Attention! Portugal needs a new phone!

Does a song about breaking your cell phone get more sophisticated by sticking some spoons in your face, borrowing a few old props from Johnny Depp and adding a bunch of ethnic instruments? Portugal seems to think so:

Here’s the problem with Eurovision: Unlike other large concerts and TV productions, it is a show with limited editing options. The content is given by various countries without regards to what else is in the melting pot that year, and the selection done in semi finals are not done to make the total impression of the show as good as possible with concerns such as balance and variety in pace and style. This leaves the producers of the finals in a pickle, with only the orders of the entries in first and second half of the finals to work with.

At the same time, the diverse audience appreciates…diversity and not just 40 entries that sound the same. Thus, voters tend to award those who are lucky enough to stand out from the others in any given year. Meaning if there are many generic pop songs that year, ethnic entries could stand out. If the finals are filled with ballads, a pop song might stand out. And so on.

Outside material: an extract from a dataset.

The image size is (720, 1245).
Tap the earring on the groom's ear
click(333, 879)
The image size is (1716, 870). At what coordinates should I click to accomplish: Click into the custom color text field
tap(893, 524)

The 2019 vintage is accidentally packed with weird ethnic entries, which we generally salute. But that also poses greater demands on the quality of those. They cannot just be the fun ethnic sound in the mix, they also need to be good. And while countries like Hungary and Albania got that memo, Portugal is struggling a little, to say the least.

The Portuguese entry goes a bit like this: Conan Osiris enters the stage dressed in facial spoons and futuristic trainers. Someone is banging away on strings in a way that the Portuguese probably will call very sophisticated Brazilian something-something, while we would call it a very out of key way to increase the audience’s hangovers by 600 per cent. Conan has a voice that is more whiny than Salvador Sobral and James Blunt combined, sounding like he is trying to warn you of doomsday, which, considering the final is in Israel, is a little unfortunate. And then the woman starts making weird sex sounds, while someone else bangs away on a drum Christopher Columbus must have brought home from Trinidad and Tobago. It’s all very unfortunate.

Another unfortunate fact for Portugal is that Eurovision’s excellent web site started translating all countries’ lyrics to English. Last century we might have been able to watch this and imagine it was an indigenous tune about Mother Earth and the meaning of life and nature. Now, we know for a fact it is a song Conan wrote after breaking a cell phone and then smoking some weird shit and wanting to die. We of course know that breaking a cell phone is always annoying, and our 11-year-old associated jury member relates 100 per cent to comparing your cell phone with your entire life. But we’re also sure that very same jury member can show and tell you that the promises of never breaking it again tend to be…broken. Grow up and deal with it.

The fan boys seem to love this song. We’re thinking the fan boys aren’t always right. And neither are ethnic instruments.